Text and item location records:
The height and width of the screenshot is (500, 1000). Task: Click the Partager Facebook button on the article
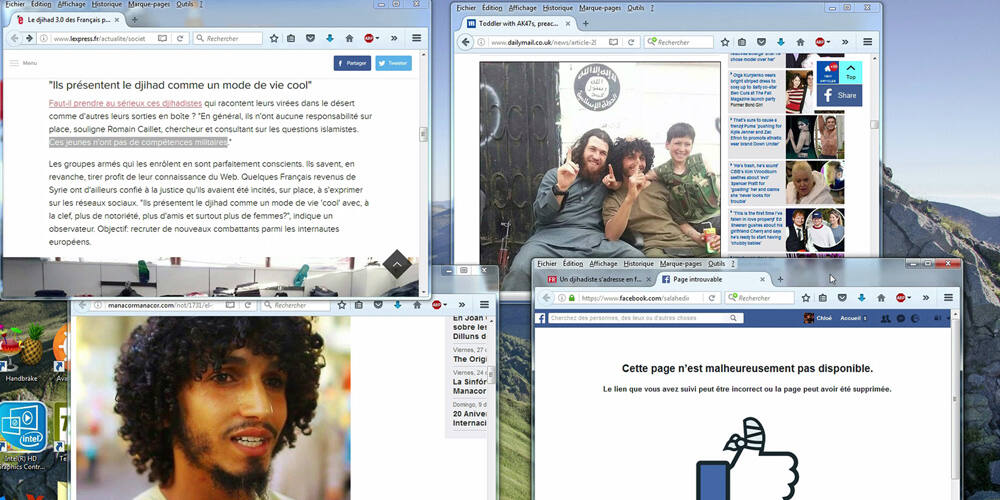click(x=351, y=62)
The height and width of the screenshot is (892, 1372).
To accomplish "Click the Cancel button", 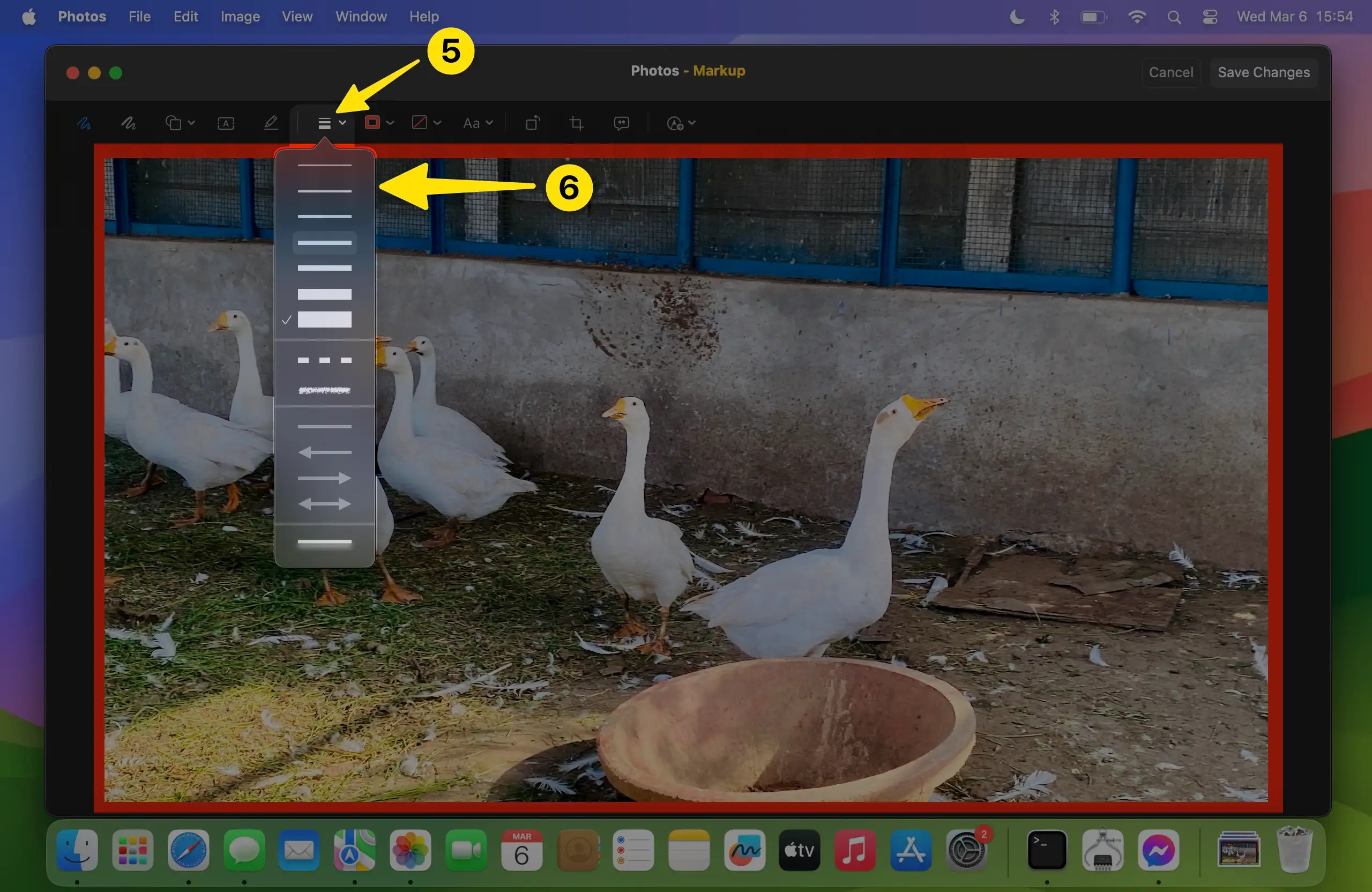I will (1170, 72).
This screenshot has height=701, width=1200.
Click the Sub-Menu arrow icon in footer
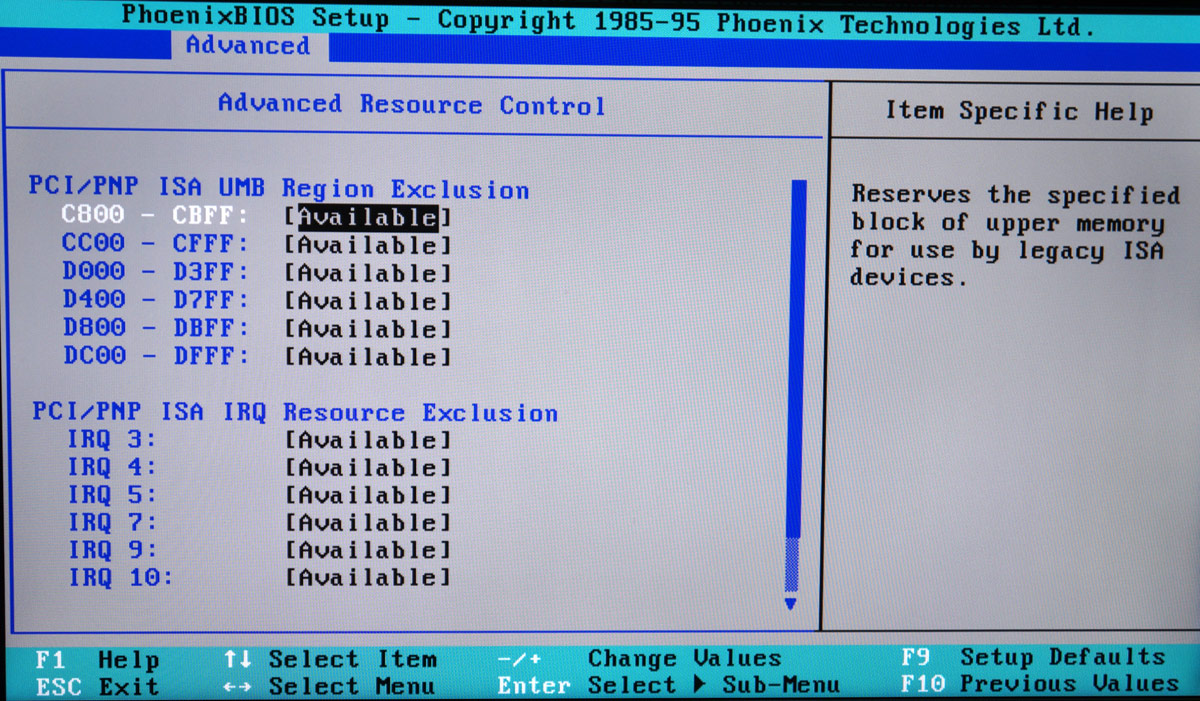pyautogui.click(x=697, y=686)
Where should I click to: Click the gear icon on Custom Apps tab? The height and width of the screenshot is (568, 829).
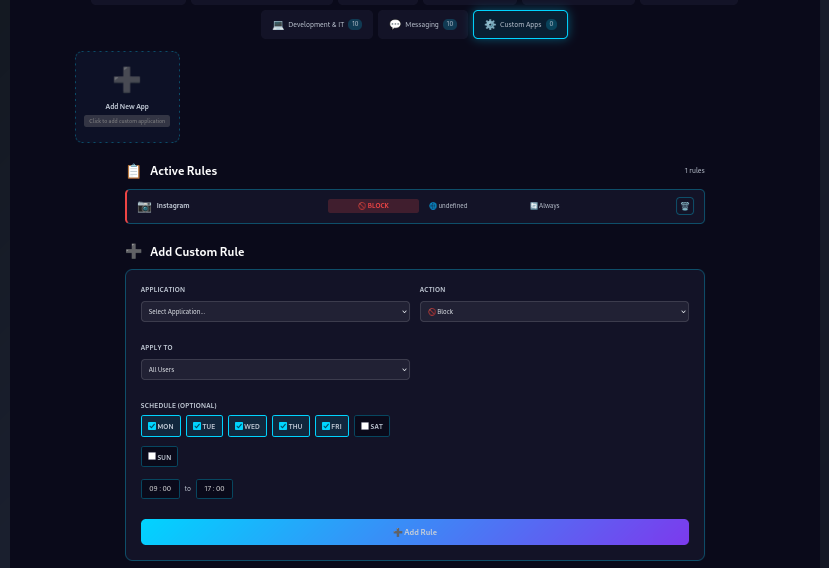click(x=490, y=24)
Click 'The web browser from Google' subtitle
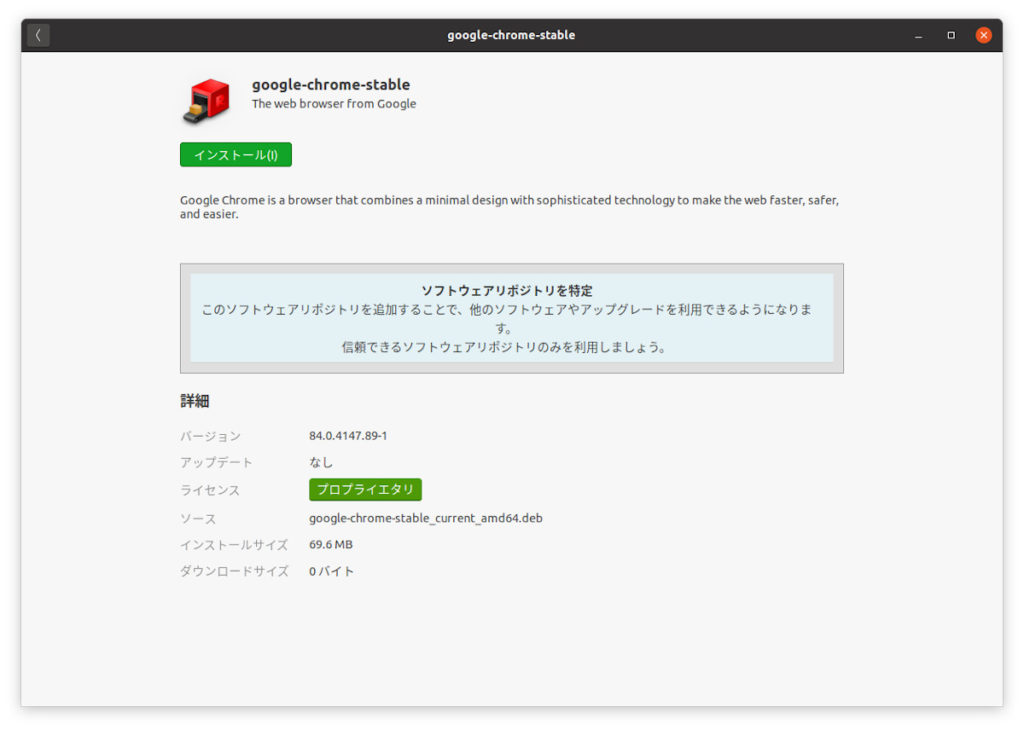 [x=333, y=104]
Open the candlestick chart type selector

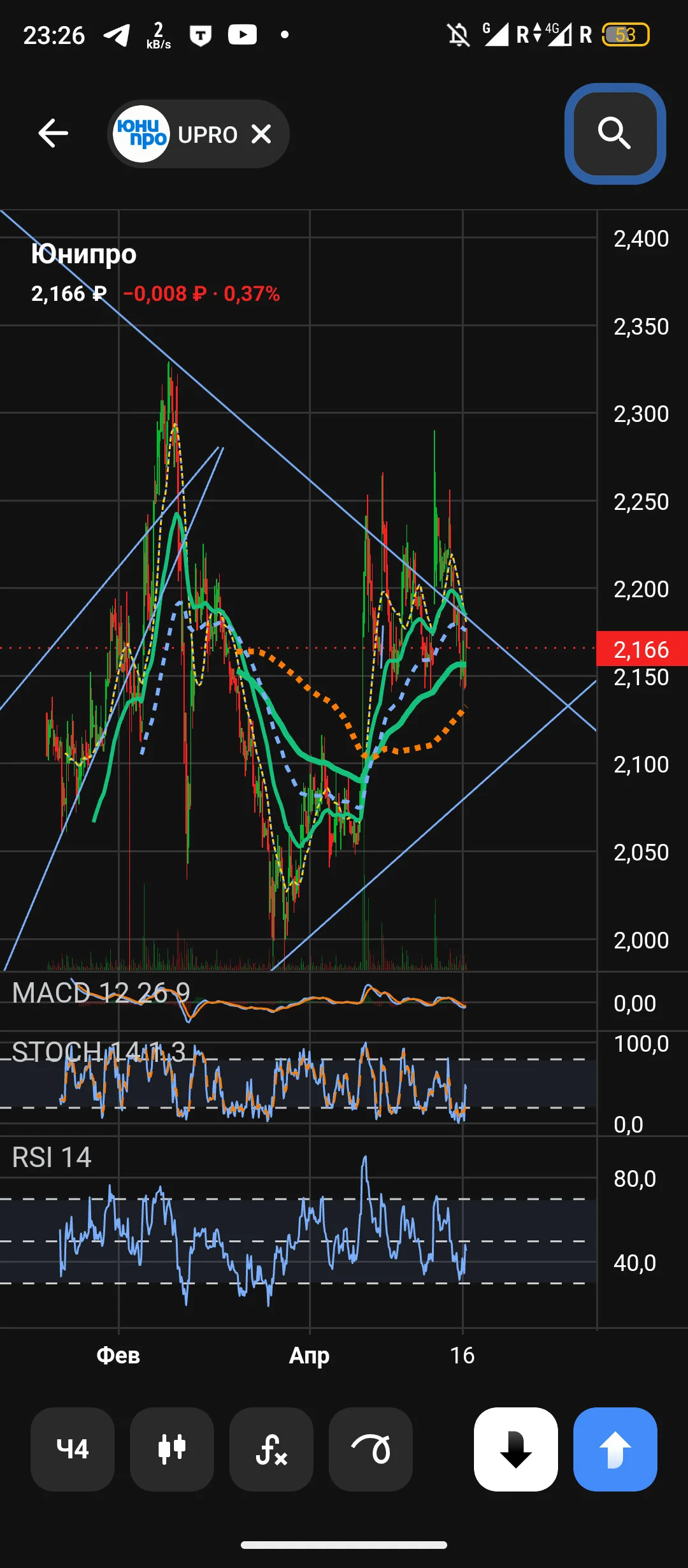[x=172, y=1449]
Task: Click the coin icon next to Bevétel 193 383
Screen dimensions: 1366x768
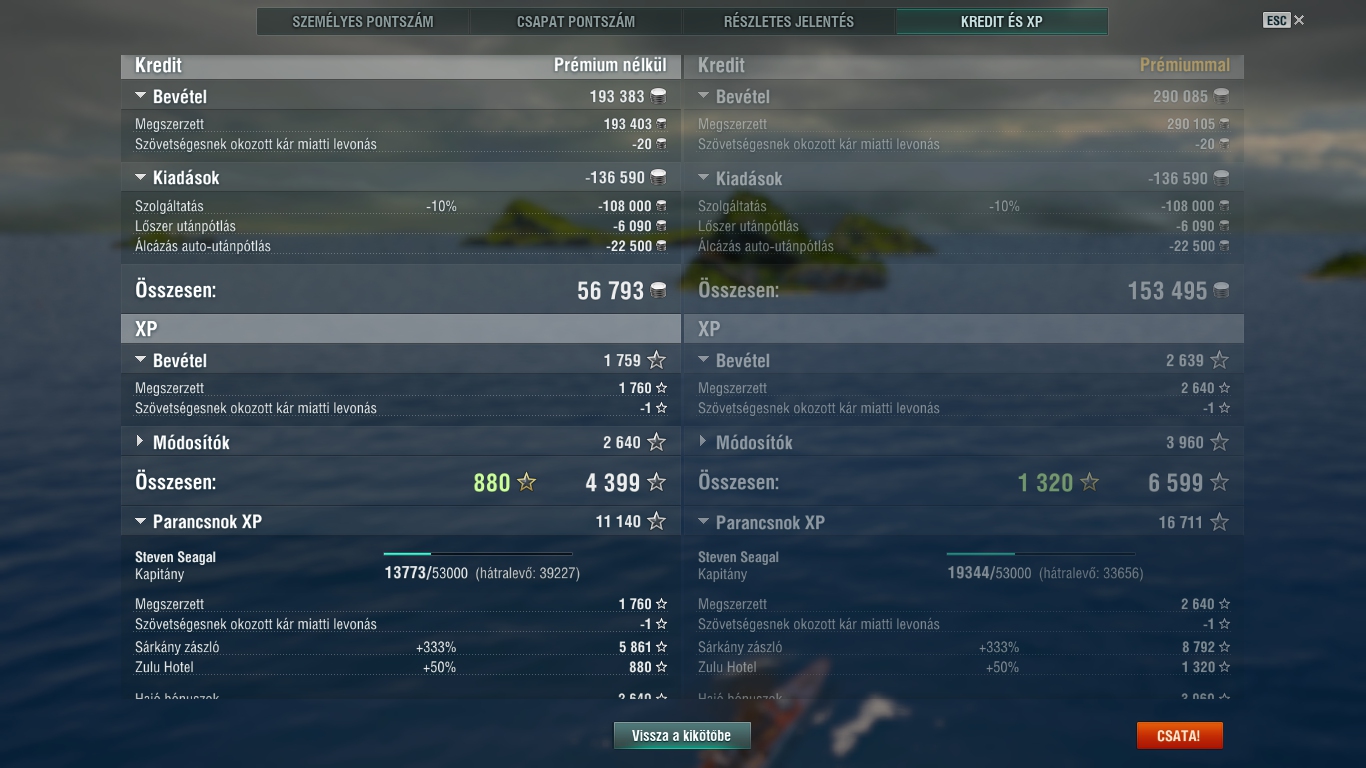Action: tap(658, 96)
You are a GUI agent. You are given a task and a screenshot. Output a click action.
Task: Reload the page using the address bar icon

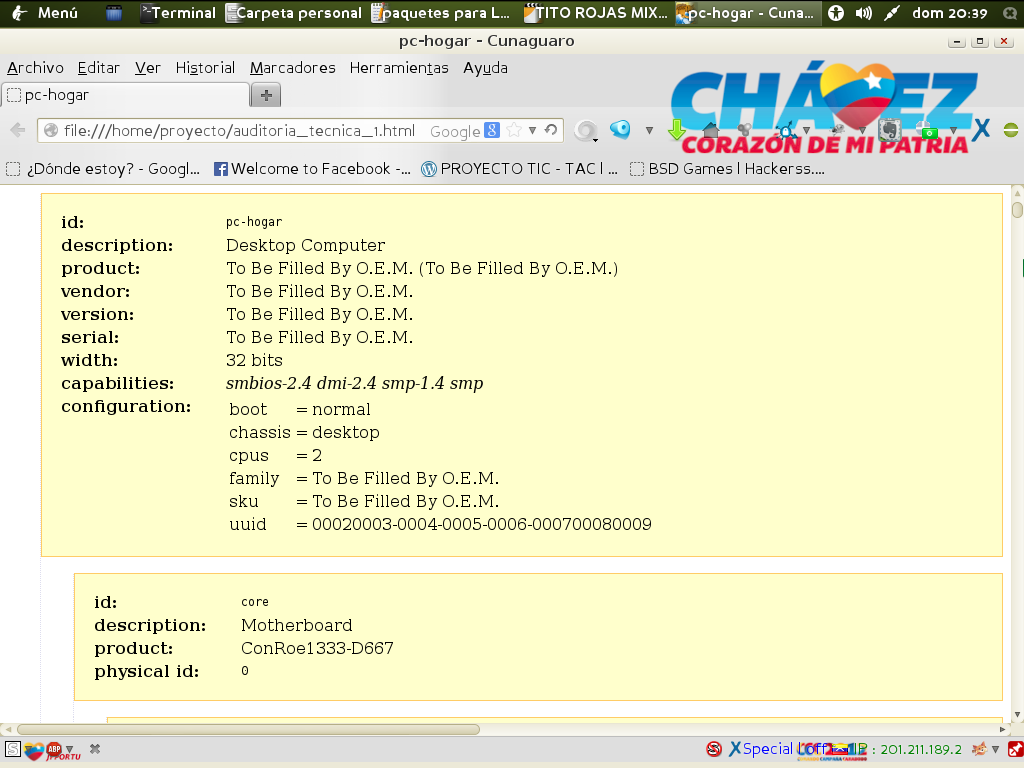(x=550, y=131)
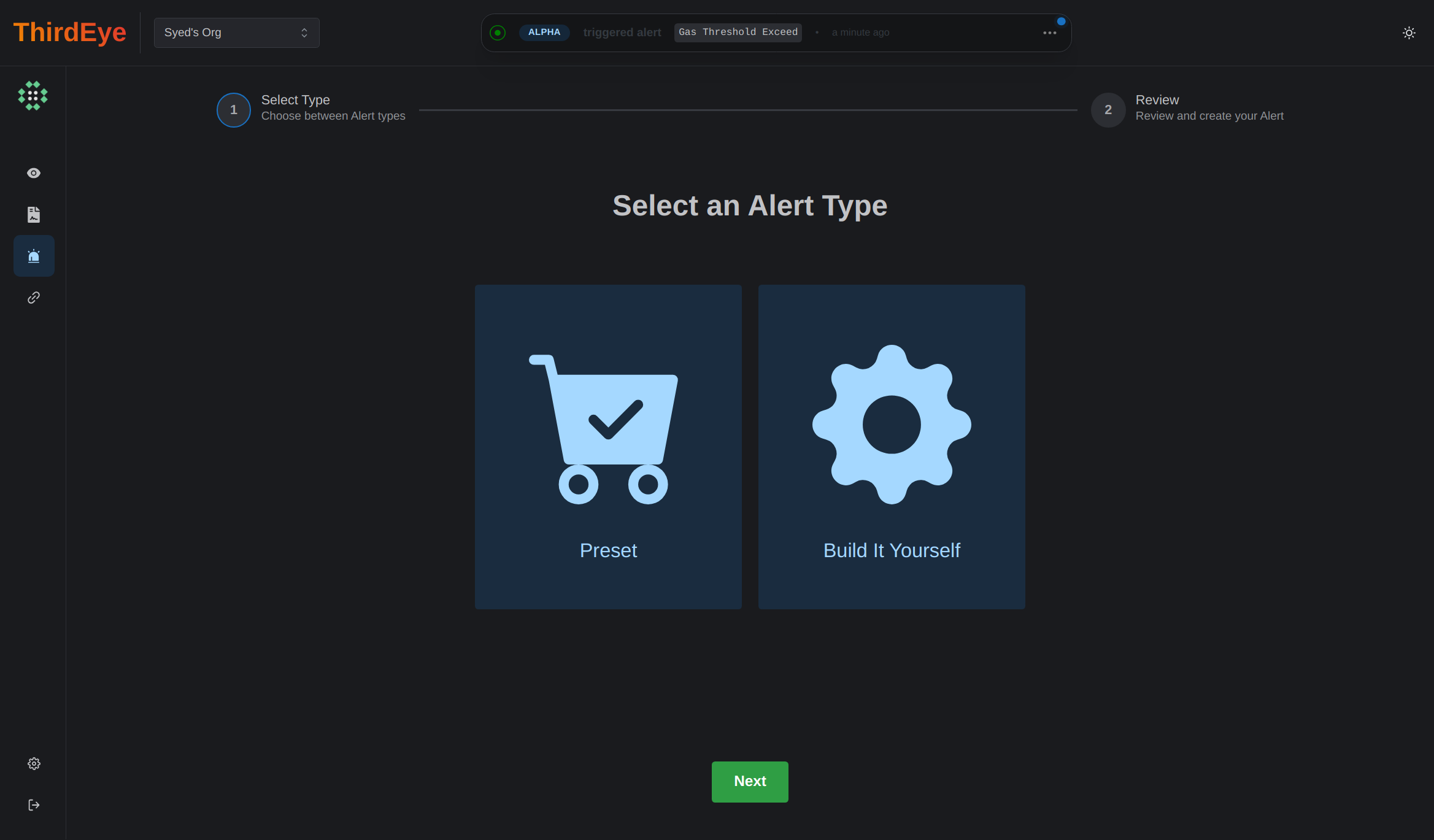Select the alerts siren sidebar icon
The height and width of the screenshot is (840, 1434).
coord(34,256)
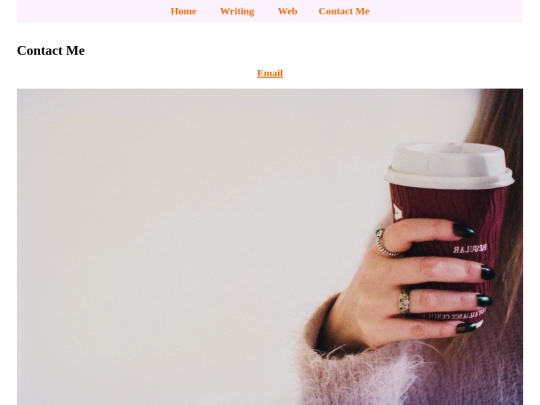
Task: Click the white coffee cup lid
Action: 449,166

### Requirements
Copy out everything from the line containing "Click 'The web browser from Google' subtitle" down to the end of the records, both ends included. Omit the pictures from your copy.

### The result
Click 'The web browser from Google' subtitle
 [x=333, y=104]
Open the candlestick chart type selector

[x=172, y=1449]
Task: Click the coin icon next to Bevétel 193 383
Screen dimensions: 1366x768
Action: tap(658, 96)
You are a GUI agent. You are given a task and a screenshot. Output a click action.
Task: Reload the page using the address bar icon

(x=550, y=131)
Select the alerts siren sidebar icon
The height and width of the screenshot is (840, 1434).
coord(34,256)
Task: Click the white coffee cup lid
Action: 449,166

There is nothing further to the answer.